Спустя несколько долгих мгновений я всё же осмелилась открыть глаза. И всё вокруг исчезло. Столько всего светилось в его взгляде — он горел ярче взрыва сверхновой, ослепил, и не стало никакой неловкости. Остались только я, только он, только мы, только эта жажда превращать чувства в касания. Это странное удовольствие чувствовать друг друга вот так, это захватывающее дух желание распробовать близость. Я потянулась к нему, он — ко мне. Мы сплелись, целуясь почти голодно, будто впервые, впитывая жар и искрящие эмоции друг друга. Тело чуть расслабилось. Он почувствовал, понял, аккуратно подался назад, затем — слегка толкнулся вперёд. Ох.
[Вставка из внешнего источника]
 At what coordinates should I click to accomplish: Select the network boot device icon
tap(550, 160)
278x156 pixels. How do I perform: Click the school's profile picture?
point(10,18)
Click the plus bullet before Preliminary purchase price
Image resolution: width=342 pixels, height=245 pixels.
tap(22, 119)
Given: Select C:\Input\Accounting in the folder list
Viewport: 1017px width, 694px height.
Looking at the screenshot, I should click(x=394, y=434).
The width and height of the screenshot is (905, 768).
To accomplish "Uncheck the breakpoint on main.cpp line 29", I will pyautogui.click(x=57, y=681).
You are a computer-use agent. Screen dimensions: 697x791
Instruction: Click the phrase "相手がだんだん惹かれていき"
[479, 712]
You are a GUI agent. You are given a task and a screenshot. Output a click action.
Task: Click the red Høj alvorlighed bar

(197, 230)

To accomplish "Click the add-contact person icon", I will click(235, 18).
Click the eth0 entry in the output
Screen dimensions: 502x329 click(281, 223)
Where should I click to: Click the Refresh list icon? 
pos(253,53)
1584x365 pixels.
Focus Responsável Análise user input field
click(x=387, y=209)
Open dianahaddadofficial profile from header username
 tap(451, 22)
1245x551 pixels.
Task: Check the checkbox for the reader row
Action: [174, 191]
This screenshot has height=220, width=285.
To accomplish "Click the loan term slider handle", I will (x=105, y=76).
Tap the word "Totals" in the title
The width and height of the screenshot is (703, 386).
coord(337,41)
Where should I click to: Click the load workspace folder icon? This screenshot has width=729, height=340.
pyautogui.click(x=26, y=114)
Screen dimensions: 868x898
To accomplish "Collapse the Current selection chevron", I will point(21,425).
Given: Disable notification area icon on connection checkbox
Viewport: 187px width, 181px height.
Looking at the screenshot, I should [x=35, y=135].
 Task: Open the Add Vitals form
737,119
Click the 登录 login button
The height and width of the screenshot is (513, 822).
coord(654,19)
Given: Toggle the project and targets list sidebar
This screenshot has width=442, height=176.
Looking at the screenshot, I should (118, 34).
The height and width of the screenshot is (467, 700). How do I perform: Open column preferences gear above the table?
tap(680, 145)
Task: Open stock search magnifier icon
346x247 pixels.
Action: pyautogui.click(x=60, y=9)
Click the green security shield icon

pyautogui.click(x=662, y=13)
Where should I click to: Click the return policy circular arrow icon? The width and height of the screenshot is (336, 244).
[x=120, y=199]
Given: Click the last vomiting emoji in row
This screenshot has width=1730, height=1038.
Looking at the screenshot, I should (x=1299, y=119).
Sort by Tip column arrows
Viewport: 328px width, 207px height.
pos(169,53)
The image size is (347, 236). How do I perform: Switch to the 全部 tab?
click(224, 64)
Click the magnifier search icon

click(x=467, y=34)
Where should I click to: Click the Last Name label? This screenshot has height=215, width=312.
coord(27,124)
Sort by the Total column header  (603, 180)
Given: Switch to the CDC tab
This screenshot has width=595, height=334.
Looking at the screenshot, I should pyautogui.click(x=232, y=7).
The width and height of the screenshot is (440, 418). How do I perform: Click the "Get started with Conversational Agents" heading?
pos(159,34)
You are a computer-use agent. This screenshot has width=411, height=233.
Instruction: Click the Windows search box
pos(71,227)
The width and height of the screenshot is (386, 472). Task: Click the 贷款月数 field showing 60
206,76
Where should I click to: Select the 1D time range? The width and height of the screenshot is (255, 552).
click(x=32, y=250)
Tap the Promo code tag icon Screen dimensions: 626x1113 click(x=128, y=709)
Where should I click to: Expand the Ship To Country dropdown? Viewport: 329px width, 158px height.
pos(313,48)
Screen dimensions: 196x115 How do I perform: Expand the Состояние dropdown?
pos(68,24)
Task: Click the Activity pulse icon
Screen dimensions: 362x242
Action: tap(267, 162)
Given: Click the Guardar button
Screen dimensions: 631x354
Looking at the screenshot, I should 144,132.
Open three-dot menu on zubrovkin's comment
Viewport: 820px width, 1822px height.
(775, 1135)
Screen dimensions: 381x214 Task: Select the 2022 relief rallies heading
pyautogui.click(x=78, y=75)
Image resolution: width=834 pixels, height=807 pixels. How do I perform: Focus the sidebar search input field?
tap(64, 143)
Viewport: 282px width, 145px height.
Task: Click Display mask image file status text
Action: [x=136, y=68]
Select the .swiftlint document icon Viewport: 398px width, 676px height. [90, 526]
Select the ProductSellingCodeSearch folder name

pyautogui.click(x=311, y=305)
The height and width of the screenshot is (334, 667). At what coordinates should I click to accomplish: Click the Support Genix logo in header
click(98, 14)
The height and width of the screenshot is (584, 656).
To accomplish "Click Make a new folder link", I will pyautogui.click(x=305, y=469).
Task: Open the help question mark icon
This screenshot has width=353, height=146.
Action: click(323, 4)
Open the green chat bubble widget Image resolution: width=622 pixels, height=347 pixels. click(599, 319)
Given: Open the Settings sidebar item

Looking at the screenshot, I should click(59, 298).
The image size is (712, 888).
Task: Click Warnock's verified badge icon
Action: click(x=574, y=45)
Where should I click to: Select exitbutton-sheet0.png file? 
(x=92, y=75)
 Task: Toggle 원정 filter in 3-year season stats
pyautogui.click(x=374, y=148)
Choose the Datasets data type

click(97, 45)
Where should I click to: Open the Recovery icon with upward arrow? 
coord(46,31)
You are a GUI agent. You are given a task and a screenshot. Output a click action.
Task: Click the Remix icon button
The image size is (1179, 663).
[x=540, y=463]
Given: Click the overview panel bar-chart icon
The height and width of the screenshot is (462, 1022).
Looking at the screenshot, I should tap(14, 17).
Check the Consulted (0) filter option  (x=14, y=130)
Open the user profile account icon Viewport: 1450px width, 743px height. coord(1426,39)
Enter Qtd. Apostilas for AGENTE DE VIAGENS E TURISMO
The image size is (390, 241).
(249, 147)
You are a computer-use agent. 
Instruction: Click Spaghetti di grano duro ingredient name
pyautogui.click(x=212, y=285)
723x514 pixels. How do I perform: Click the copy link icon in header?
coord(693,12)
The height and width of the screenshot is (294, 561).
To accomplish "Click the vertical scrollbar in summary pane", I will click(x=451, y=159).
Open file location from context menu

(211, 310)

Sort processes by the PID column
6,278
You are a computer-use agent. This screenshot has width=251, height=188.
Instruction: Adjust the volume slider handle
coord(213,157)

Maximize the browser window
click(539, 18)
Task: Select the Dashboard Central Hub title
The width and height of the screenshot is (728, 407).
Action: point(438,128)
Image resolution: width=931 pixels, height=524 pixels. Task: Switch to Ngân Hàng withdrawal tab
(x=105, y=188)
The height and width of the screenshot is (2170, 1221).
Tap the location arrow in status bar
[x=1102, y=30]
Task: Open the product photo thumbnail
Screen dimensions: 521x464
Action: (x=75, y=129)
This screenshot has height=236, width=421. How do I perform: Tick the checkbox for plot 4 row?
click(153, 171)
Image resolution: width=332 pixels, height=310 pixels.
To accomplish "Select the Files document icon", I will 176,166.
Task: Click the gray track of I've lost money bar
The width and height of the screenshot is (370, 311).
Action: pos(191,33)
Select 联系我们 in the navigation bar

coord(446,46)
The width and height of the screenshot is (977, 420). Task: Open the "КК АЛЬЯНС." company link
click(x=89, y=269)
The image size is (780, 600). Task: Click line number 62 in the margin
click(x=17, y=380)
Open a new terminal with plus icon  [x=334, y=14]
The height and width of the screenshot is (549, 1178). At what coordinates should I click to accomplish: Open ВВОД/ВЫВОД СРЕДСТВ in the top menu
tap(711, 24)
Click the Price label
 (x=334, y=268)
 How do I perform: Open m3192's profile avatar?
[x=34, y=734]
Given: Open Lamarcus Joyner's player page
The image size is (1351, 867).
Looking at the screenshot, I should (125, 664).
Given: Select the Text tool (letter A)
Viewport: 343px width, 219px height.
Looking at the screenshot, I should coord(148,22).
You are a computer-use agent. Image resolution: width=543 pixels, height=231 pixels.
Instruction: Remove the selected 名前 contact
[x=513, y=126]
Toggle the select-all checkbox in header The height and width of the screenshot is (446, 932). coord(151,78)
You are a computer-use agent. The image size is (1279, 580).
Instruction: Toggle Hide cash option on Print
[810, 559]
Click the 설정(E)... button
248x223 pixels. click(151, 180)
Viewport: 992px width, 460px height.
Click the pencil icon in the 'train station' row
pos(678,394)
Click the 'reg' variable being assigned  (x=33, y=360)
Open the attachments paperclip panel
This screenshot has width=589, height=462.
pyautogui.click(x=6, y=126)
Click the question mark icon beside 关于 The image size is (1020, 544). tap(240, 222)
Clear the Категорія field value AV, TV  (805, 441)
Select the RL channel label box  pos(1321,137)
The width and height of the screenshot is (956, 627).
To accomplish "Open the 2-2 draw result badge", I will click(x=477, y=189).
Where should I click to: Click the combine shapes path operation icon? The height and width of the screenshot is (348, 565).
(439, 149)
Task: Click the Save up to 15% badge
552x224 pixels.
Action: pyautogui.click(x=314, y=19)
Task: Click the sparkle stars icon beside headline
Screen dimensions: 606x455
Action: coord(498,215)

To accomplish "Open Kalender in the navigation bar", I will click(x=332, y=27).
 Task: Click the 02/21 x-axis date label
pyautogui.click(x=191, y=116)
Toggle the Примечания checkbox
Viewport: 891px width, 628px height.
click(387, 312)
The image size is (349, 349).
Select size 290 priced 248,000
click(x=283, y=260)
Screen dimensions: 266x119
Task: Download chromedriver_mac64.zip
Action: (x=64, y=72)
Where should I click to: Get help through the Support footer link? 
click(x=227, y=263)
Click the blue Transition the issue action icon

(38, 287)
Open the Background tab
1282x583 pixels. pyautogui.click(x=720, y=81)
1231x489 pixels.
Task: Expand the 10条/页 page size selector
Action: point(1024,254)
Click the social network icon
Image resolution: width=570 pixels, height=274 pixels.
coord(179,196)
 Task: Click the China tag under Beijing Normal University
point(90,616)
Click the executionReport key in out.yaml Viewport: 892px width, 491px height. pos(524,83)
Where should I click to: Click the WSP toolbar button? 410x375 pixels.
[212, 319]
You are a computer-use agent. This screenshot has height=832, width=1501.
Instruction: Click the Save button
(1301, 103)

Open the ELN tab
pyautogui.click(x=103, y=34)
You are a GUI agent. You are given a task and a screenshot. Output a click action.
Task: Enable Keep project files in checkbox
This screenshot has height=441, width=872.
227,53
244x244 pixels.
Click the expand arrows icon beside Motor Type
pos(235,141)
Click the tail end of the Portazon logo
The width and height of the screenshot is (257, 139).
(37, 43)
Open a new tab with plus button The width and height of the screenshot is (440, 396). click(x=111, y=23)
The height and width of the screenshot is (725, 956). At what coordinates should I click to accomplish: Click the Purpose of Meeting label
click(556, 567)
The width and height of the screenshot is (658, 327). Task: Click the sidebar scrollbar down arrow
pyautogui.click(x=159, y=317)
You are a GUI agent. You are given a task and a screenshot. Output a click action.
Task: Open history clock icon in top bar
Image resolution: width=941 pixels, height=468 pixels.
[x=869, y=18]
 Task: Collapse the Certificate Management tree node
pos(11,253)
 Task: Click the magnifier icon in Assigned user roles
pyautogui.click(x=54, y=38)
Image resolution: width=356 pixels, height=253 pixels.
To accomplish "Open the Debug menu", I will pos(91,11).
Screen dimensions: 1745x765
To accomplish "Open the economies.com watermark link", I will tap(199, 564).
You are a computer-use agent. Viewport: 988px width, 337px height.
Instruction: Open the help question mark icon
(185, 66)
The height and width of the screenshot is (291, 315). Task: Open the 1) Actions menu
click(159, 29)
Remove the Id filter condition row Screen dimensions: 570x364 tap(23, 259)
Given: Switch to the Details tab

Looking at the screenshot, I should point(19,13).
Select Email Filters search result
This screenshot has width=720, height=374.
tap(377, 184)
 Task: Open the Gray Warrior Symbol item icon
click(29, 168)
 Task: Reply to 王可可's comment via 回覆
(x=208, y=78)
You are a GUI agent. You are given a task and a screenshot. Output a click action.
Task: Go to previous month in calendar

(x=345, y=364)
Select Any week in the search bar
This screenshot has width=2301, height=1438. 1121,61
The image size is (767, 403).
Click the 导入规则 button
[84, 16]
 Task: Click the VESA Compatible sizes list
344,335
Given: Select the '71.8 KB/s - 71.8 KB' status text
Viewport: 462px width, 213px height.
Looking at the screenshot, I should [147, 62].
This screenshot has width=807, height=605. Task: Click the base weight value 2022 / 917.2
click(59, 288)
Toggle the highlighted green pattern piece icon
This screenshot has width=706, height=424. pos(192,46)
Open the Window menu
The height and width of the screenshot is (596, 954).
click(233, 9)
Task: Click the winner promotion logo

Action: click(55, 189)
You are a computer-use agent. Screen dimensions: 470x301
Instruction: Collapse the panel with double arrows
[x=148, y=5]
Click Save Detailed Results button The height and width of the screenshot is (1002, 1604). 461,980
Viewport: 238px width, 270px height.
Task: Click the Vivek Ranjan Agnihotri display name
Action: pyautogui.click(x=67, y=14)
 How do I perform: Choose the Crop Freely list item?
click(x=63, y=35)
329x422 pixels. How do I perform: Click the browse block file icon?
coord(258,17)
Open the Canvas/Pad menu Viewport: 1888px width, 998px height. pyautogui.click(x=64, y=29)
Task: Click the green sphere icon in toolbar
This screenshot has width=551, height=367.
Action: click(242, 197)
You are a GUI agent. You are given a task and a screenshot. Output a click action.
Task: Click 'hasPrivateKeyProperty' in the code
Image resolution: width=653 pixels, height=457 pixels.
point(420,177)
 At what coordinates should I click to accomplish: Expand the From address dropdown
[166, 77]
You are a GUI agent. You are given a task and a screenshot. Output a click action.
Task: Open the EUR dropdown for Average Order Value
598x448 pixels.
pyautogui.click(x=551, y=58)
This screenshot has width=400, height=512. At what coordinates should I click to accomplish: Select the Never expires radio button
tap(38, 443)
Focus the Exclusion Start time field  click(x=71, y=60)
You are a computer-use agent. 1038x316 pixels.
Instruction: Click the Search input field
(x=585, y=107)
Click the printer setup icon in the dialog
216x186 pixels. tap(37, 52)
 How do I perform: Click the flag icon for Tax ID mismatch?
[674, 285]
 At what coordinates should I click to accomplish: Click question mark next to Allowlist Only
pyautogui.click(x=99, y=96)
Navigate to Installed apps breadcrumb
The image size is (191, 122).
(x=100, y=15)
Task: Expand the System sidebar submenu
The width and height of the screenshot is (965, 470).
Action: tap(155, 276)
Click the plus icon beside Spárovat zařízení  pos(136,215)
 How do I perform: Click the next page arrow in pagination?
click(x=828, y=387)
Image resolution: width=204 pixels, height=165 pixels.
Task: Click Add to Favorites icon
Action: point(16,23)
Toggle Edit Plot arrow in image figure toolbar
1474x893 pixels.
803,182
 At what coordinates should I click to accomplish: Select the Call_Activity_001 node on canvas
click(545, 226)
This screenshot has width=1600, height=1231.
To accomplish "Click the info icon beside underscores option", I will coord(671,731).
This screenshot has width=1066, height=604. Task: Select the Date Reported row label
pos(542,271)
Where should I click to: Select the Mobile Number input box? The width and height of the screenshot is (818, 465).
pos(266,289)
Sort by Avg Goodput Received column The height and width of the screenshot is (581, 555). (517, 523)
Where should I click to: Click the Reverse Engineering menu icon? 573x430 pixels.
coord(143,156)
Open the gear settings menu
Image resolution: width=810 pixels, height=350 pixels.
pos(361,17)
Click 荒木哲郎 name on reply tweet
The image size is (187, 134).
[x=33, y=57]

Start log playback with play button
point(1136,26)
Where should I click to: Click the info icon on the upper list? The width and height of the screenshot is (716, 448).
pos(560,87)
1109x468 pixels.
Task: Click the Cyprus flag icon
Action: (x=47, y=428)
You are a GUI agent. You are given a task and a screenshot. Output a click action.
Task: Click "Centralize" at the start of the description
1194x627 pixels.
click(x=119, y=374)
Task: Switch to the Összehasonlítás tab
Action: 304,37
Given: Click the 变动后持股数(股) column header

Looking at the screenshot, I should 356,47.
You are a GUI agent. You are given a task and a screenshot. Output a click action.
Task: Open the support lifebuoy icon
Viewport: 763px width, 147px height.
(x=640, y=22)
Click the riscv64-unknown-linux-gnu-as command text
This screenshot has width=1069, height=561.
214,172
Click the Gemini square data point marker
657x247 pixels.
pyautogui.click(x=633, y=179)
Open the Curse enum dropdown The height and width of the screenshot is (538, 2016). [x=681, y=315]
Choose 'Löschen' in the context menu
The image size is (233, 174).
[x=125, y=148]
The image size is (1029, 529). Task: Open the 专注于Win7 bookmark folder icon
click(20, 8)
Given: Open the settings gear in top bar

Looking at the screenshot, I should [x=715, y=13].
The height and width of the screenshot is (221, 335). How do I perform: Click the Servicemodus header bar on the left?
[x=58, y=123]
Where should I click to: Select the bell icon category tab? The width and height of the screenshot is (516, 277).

Нет. Всё ещё больно. Но от его тихого, едва слышного вздоха всё внутри вздрогнуло. Низ живота так и не налился прежней волнующей тяжестью, но…

Я была его. Вся. И от одной этой мысли всё внутри сворачивалось в пьянящем трепете.

Его следующие осторожные движения вырывали у меня рваные вздохи. Боль уже не ощущалась так остро, стала почти терпимой, но меня оглушила внутренняя какофония из чувств, которую никак не выходило разобрать. От этого огромного комка, распирающего грудную клетку, защипало глаза. Снова зажмурившись, я прижалась лбом к его крепкому плечу. Не хотела, чтобы он заметил слёзы и истолковал их неверно. Они застыли под веками вовсе не от мучительных ощущений, скорее от невыносимой сладости быть вот так.